The agency has added a new requirement to the Better Buy wiki, which provides an online forum that allows vendors to provide feedback on acquisitions and suggest ways to improve the process before making the actual request for proposal for bids on projects.
On the home page of the wiki, the agency said that it paused the project due to fiscal end-of-year issues, but now is restarting it with new requirements. "The entire point of this exercise is to test out how can we use collaboration and social media to make the federal acquisition process more efficient and effective," according to introductory comments on the wiki.

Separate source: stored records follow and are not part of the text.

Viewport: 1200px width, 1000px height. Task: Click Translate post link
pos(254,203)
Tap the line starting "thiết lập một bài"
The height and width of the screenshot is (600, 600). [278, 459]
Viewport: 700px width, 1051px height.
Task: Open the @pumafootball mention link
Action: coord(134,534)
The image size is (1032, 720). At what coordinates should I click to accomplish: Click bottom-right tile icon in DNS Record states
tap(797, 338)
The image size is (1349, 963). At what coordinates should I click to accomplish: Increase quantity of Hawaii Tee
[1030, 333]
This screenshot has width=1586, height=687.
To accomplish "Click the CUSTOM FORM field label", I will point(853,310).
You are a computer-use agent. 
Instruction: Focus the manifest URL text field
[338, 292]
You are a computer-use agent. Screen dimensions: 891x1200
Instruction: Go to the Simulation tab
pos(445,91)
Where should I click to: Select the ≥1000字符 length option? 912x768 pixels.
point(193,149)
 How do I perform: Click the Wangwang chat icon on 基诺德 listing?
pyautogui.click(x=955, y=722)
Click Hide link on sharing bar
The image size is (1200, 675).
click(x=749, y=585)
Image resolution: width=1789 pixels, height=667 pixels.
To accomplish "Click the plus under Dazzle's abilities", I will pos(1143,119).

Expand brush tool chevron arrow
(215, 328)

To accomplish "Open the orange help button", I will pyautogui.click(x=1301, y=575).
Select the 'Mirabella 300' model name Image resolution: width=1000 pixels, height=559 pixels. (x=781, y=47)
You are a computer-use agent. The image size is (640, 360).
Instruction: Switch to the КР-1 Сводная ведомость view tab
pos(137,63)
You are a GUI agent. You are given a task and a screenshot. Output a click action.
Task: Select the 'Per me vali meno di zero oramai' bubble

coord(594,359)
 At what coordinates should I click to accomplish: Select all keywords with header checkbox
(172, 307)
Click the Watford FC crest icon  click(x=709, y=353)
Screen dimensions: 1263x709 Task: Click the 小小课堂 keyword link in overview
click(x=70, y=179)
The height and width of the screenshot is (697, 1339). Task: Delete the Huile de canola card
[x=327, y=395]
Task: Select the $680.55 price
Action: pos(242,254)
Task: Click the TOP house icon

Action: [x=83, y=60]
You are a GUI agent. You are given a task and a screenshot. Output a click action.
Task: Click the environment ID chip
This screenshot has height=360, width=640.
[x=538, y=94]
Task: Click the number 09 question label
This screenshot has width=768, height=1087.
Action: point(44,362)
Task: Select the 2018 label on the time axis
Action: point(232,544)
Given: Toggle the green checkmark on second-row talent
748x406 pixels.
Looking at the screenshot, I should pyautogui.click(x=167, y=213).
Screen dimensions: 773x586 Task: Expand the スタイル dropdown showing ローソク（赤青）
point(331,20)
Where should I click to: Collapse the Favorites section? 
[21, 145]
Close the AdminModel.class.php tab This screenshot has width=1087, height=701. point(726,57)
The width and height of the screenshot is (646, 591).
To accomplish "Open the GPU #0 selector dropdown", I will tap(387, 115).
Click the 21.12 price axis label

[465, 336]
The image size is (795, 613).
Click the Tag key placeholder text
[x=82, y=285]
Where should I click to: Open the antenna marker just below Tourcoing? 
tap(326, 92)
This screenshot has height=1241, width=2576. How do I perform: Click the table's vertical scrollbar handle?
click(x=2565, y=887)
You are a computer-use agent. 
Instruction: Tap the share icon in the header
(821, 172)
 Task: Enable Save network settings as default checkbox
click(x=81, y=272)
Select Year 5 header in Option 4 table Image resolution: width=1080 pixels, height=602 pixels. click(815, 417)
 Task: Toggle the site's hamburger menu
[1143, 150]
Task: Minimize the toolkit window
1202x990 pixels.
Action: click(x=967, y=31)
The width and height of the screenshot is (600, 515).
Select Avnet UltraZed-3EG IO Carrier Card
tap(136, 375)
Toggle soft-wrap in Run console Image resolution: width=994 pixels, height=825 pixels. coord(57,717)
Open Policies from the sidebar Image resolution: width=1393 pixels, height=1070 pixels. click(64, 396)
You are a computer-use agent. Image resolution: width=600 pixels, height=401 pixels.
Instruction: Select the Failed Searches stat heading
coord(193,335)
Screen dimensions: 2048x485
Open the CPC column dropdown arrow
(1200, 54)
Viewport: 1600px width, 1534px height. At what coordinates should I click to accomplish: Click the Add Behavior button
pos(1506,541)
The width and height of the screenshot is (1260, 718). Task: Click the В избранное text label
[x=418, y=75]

One of the projects included in the pilot is the Federal Strategic Sourcing Initiative (FSSI) Wireless acquisition, a project to create a "centralized government-wide cellular devices and services program that will meet the majority of the federal government's wireless service needs that are offered by the cellular industry," according to the wiki.
The GSA previously tested out the wiki with other pilot projects that have now closed--one for improving Data.gov's data storage and hosting capabilities; one for a project called "Clearpath," through which the government seeks technical infrastructure; and another for a project to help the GSA decide the best way to move its email to the cloud.
The agency will continue to test enhancements to Better Buy as it moves forward with the pilots, it said.
Improving how the government purchases products and services and plans IT projects is a key aspect of the federal government's 25-point IT reform plan, unveiled by U.S. CIO Vivek Kundra in December.
A CIO.gov blog post unveiling the FSSI BetterBuy pilot stressed the Office of Management and Budget's (OMB's) intent to improve communication before the GSA acquires technology to avoid mistakes later that have in the past cost the federal government money.
"OMB encourages collaboration opportunities; increased effective communication with industry at critical points, early in the IT acquisition process, will help clarify requirements to reduce costs and help agencies achieve better results," according to the post.